Rivard’s son, Jacob, was among the scouts from Troop 93 to become an Eagle Scout. Jacob built a double-sided information kiosk at the New Berlin Historic Park that will provide such details as a map and a listing of upcoming events.
“I like to work with my hands and build stuff,” Jacob, a freshman at the University of Wisconsin-Milwaukee, said. “I was always motivated by construction, so I wanted to do something like this for my Eagle Scout project.”
Jacob said his Catholic faith has played a pivotal role in the work he has done within the Boy Scouts.
“It feels good to be able to help people,” he said. “I had a parochial education growing up, and I was always taught the importance of helping people.”
Andy Bottom, Ernie Bottom’s son, also earned the rank. The Carroll University freshmen used his knowledge of computers to design trail maps at Malone Park in New Berlin. He and fellow Scouts built and installed map stands, park benches and landscaped overgrown parts of the trail.
“I thought the trail was a real good resource, and it should be better used,” Andy said. “I thought it would be nicer for people if I worked on the trail.”
Another Eagle Scout recipient, David Kratz, put his handiwork to use outside the New Berlin area and closer to his home near Miller Park in Milwaukee. He planned and installed swinging benches along the Hank Aaron Trail and worked with local businesses to fund the necessary materials.
“I thought this would be a good contribution to a developing area,” said Kratz, who will soon graduate from Pius XI High School.
The other recipients were:
- Alex DiFonzo, a Brookfield East High School senior, who made and collected blankets and donated them to the Linus Project, an organization that serves children who are hospitalized with an extended illness.
- David Grebe, a Waukesha Catholic Memorial High School senior, who was involved in renovating the Valley View Disc Golf Course in New Berlin. Work included overseeing the construction of portions of the golf course, soil erosion control and building a bridge.

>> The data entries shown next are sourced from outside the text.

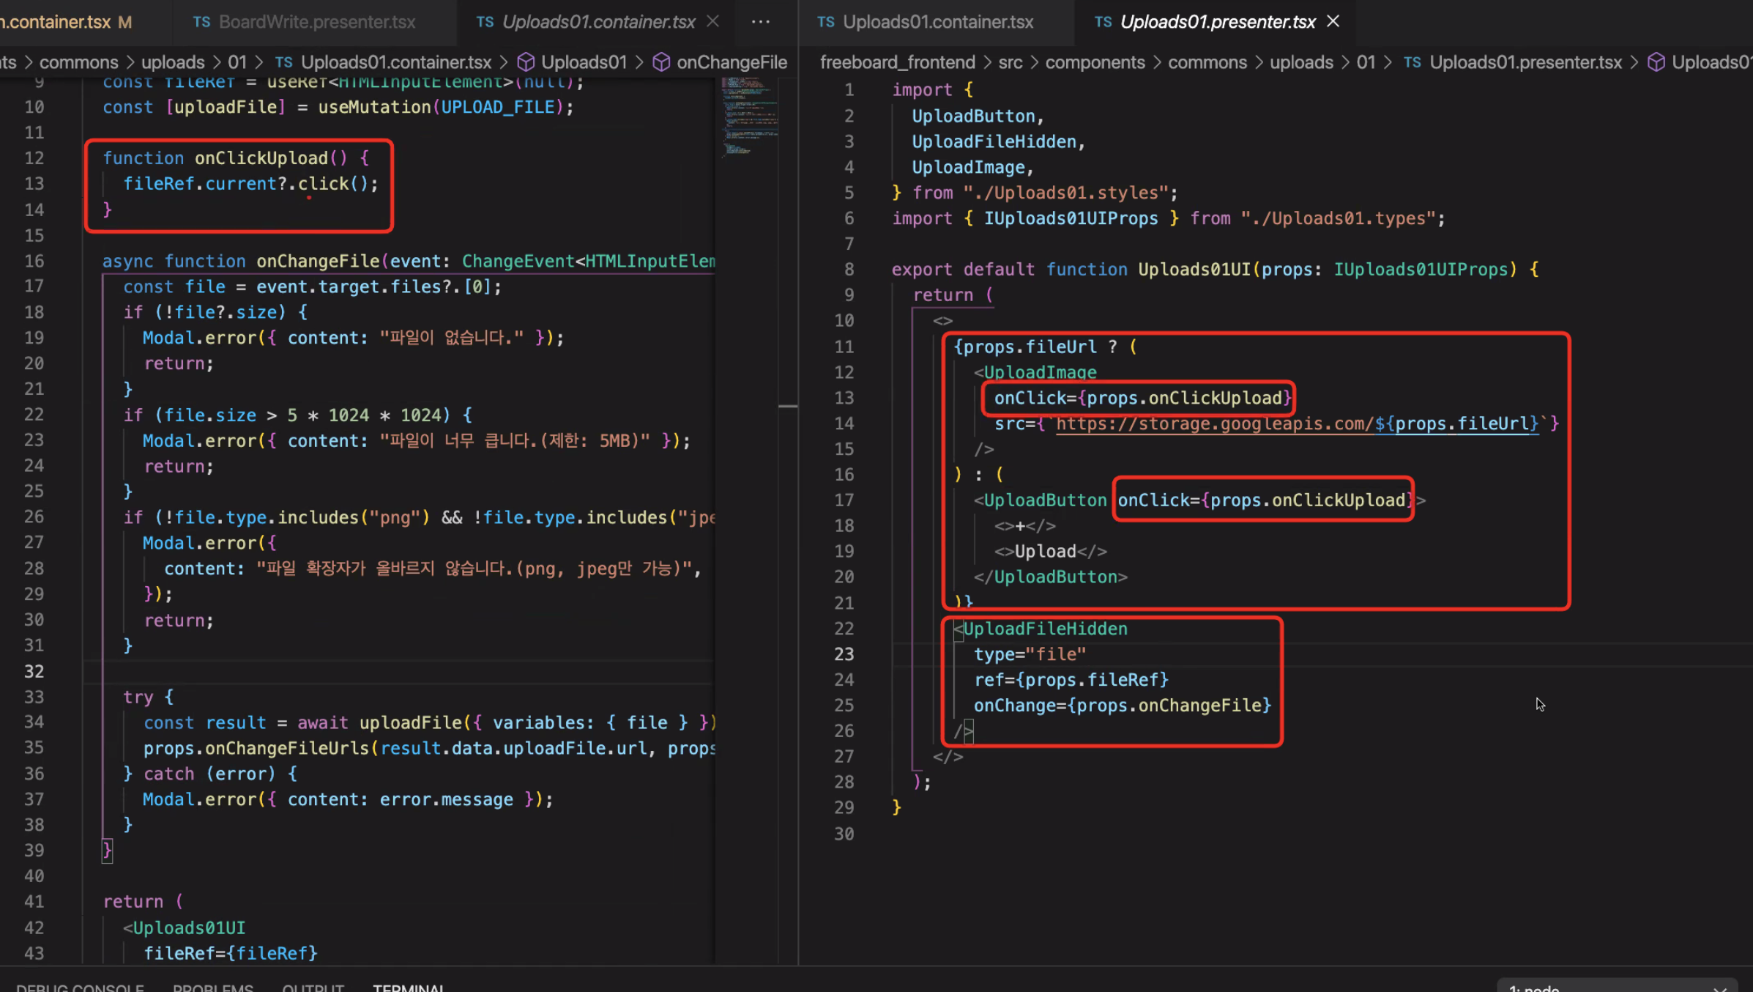Open the more actions ellipsis in left editor
The width and height of the screenshot is (1753, 992).
pyautogui.click(x=761, y=22)
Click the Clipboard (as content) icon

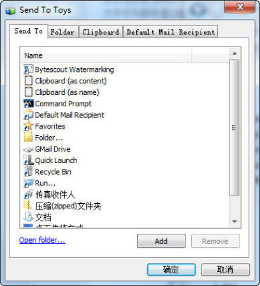(29, 81)
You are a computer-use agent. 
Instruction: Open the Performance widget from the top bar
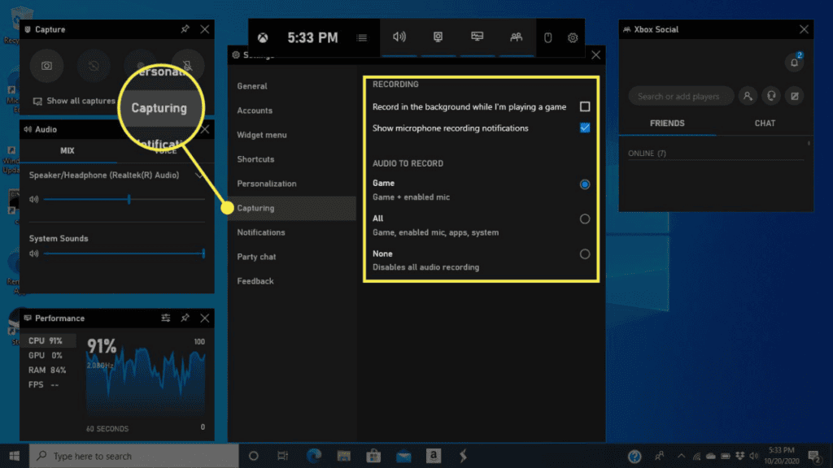477,37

- John Grosch, a University of Wisconsin-Stevens Point student, who helped create a 300-yard walking path near the New Berlin Community Center.
- Christopher Hahn, a Waukesha West High School senior, who constructed a walking path through a historic cemetery in New Berlin so it was accessible to the public.
- Christopher Scheele, a junior at Pius XI High School, who organized a series of collec–tions to gather new and used athletic shoes. The nearly 1,200 pairs of shoes Scheele collected were given to the One World Running organization in Colorado and were distributed to children in Kenya and Haiti.